Wet immunisatie militairen
Artikel 6
Geldend
Geldend vanaf 01-01-1998
- Bronpublicatie:
06-11-1997, Stb. 1997, 510 (uitgifte: 01-01-1997, kamerstukken: 25280)
- Inwerkingtreding
01-01-1998
- Bronpublicatie inwerkingtreding:
11-12-1997, Stb. 1997, 581 (uitgifte: 01-01-1997, kamerstukken/regelingnummer: -)

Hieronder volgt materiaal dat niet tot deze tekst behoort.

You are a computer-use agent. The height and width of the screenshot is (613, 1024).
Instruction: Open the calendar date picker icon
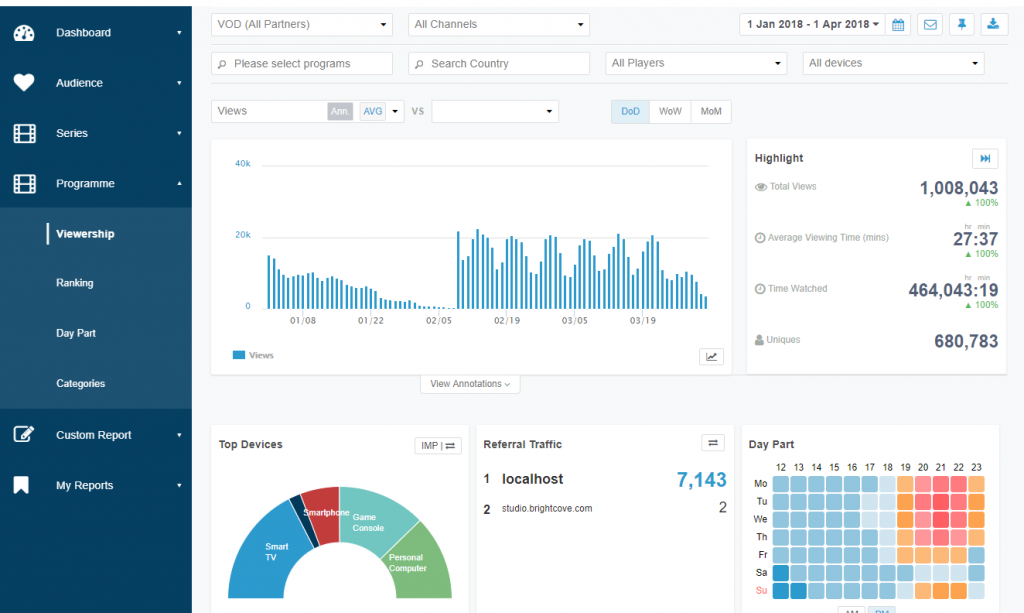point(897,24)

- Overige regelgevende instantie(s)
Ministerie van Volksgezondheid, Welzijn en Sport
- Vakgebied(en)
Gezondheidsrecht / Bijzondere onderwerpen
Bestuursrecht algemeen / Bijzondere onderwerpen bestuursrecht
1.
De militair, voor wie op geneeskundige gronden een bijzonder gevaar van de immunisatie is te duchten, wordt, op de wijze door Onze Minister bepaald, tijdelijk of blijvend van één of meer immunisatiemaatregelen vrijgesteld.
2.
De militair, die van mening is, dat zijn gezondheidstoestand daartoe aanleiding geeft, kan onder overlegging van een verklaring van een geneeskundige een verzoek om vrijstelling, als in het voorgaand lid bedoeld, indienen.
3.
Onze Minister kan op dit verzoekschrift slechts afwijzend beslissen in overeenstemming met het advies van een door hem ingestelde commissie van geneeskundigen.
4.
Vanaf de dag, waarop het verzoekschrift is ingediend, tot de dag, waarop de beslissing door Onze Minister is genomen, wordt de immunisatie achterwege gelaten.